The proliferation period infant hemangioma for the treatment of, but have not been entered into China.So far, baby children is specifically treated not yet both at home and abroad
The angiomatous local administration preparation of youngster.
It is equal to from French doctor Leaute-Labreze C and is reported for the first time on " New England Journal of Medicine " in June, 2008
Using beta-receptor blocking agent (Propranolol Hydrochloride) for treating infant hemangioma, the method causes scholars' immediately
Concern opens new approach for the treatment of infant hemangioma, has started beta-receptor blocking agent treatment infant hemangioma
The beginning.
It is same to be subsequently found timolol maleate (Timolol Maleate) eye drops that external application is all beta-receptor inhibitor
Sample can treat infant hemangioma, and obtain very satisfied curative effect.And it, can be to avoid oral since it is local topical
The side effects such as the drug induced bradycardia of beta-receptor inhibitor class improve drug safety, have to infant's safe medication
Very important meaning.
But Timolol maleate eye drops are aqueous solution, good fluidity, it is difficult to be attached to patient part;In addition Malaysia
Sour timolol eye drops is eye drops, it is difficult to penetrate skin, when use needs long-time soak to be administered, is inconvenient.

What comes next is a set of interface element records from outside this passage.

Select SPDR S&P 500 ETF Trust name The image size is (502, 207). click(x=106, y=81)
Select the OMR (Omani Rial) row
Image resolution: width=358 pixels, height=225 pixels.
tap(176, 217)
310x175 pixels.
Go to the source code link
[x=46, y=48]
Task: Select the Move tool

Azone (Azone) also known as azone;Azone;Azone;Laurocapram, the entitled 1- dodecylaza of chemistry
Cycloheptanone -2- ketone, CAS Registry Number 59227-89-3.Azone is stingless to skin in typical concentrations 0.5%-20% using safe
Swash property, non-toxic reaction.In addition to percutaneous dosing, it may also be used for oral administration, drug administration by injection and vagina administration are a kind of efficiently saturating
Skin sorbefacient and new non-ionic surfactants are answered in the industries such as medicine, daily use chemicals, pesticide, printing and dyeing, chemical fibre, leather
With extensive, using effect is very significant.

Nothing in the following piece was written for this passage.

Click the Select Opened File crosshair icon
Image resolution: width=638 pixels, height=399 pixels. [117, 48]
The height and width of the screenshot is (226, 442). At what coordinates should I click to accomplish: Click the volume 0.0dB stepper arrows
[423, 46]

Sodium benzoate (Sodium Benzoate) also known as sodium benzoate, CAS Registry Number 532-32-1.Sodium benzoate
It is a kind of antibiotic antiseptic of classics, safety is good, is widely used in cosmetics, food and pharmaceutical preparation, and eaten by the U.S.

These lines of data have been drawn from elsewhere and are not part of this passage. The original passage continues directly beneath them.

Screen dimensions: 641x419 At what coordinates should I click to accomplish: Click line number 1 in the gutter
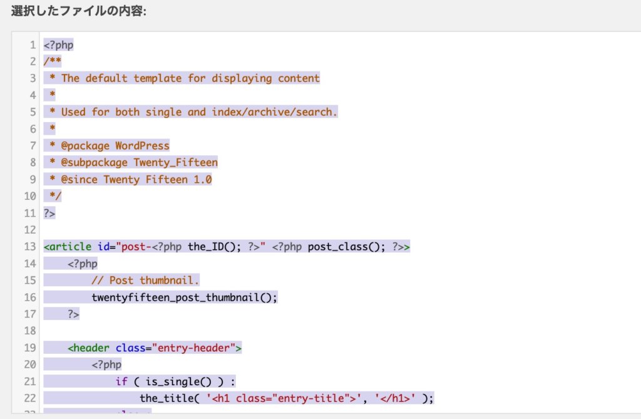[x=33, y=45]
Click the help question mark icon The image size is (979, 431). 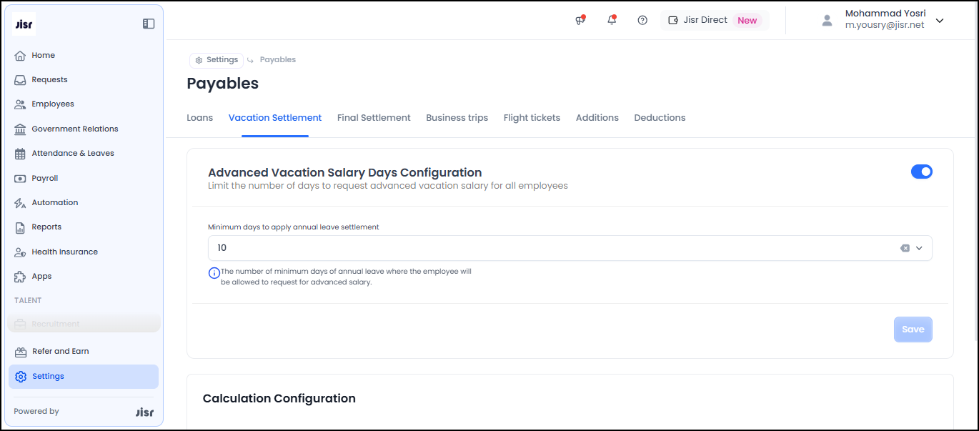click(642, 20)
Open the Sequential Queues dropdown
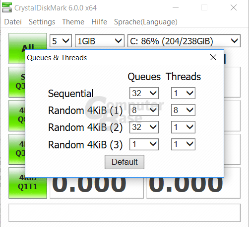The width and height of the screenshot is (249, 227). pos(144,93)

Product drug administration (FDA) is included in generally accepted security classes additive (GRAS) catalogue.
The present invention provides a kind of Timoptic-XE agent and preparation method thereof for treating infant hemangioma, overcomes
Timolol maleate eye drops are difficult to be attached to patient part, and permeability is poor, and the disadvantage of medication inconvenience improves the compliance of patient
Property, it is more advantageous to the treatment of infant hemangioma.
The quality index of evaluation Timoptic-XE agent has character, pH value, in relation to substance and assay etc..
Summary of the invention
Timolol maleate eye drops are widely used in infant hemangioma treatment, but it is difficult to be attached to sufferer
Position, percutaneous absorptivity is poor, and medication is inconvenient.Therefore, improve its adhesive force, improve transdermal characteristic, improve the medication of patient
Compliance is meaningful.
The object of the present invention is to provide a kind of Timoptic-XE agent and preparation method thereof, relative to existing horse
Carry out sour timolol eye drops, Timoptic-XE agent is more convenient infant hemangioma patient and uses, and therapeutic effect is more
It is good.
The present invention passes through to Timoptic-XE agent stability, release, adhesive force variation, coating, centrifugation
The factors such as stability, high-temperature stability, transdermal capability, inhibitory effect, pH value, related substance and changes of contents are that emphasis carries out greatly
The experimental study of amount has been surprised to find that a kind of stability is good, non-stimulated to skin, the maleic acid thiophene with excellent transdermal capability
Luo Er gelling agent.
It is good that the first purpose of the invention is to provide a kind of stability, non-stimulated to skin, with excellent transdermal capability
The Timoptic-XE agent for treating infant hemangioma.
A second object of the present invention is to provide the methods for preparing above-mentioned Timoptic-XE agent.
The present invention provides a kind of Timoptic-XE agent:
Wherein, each component is accounted for the percentages of the full dose quality (unit: g) of prepared gelling agent by its quality (unit: g)
It calculates.
The Timoptic-XE agent specification of the treatment infant hemangioma can press thiophene for 20ml:0.5g(
Luo Er meter), transparent or semitransparent aqueous gel, pH value is between 6.0 ~ 8.0, and quality is stablized.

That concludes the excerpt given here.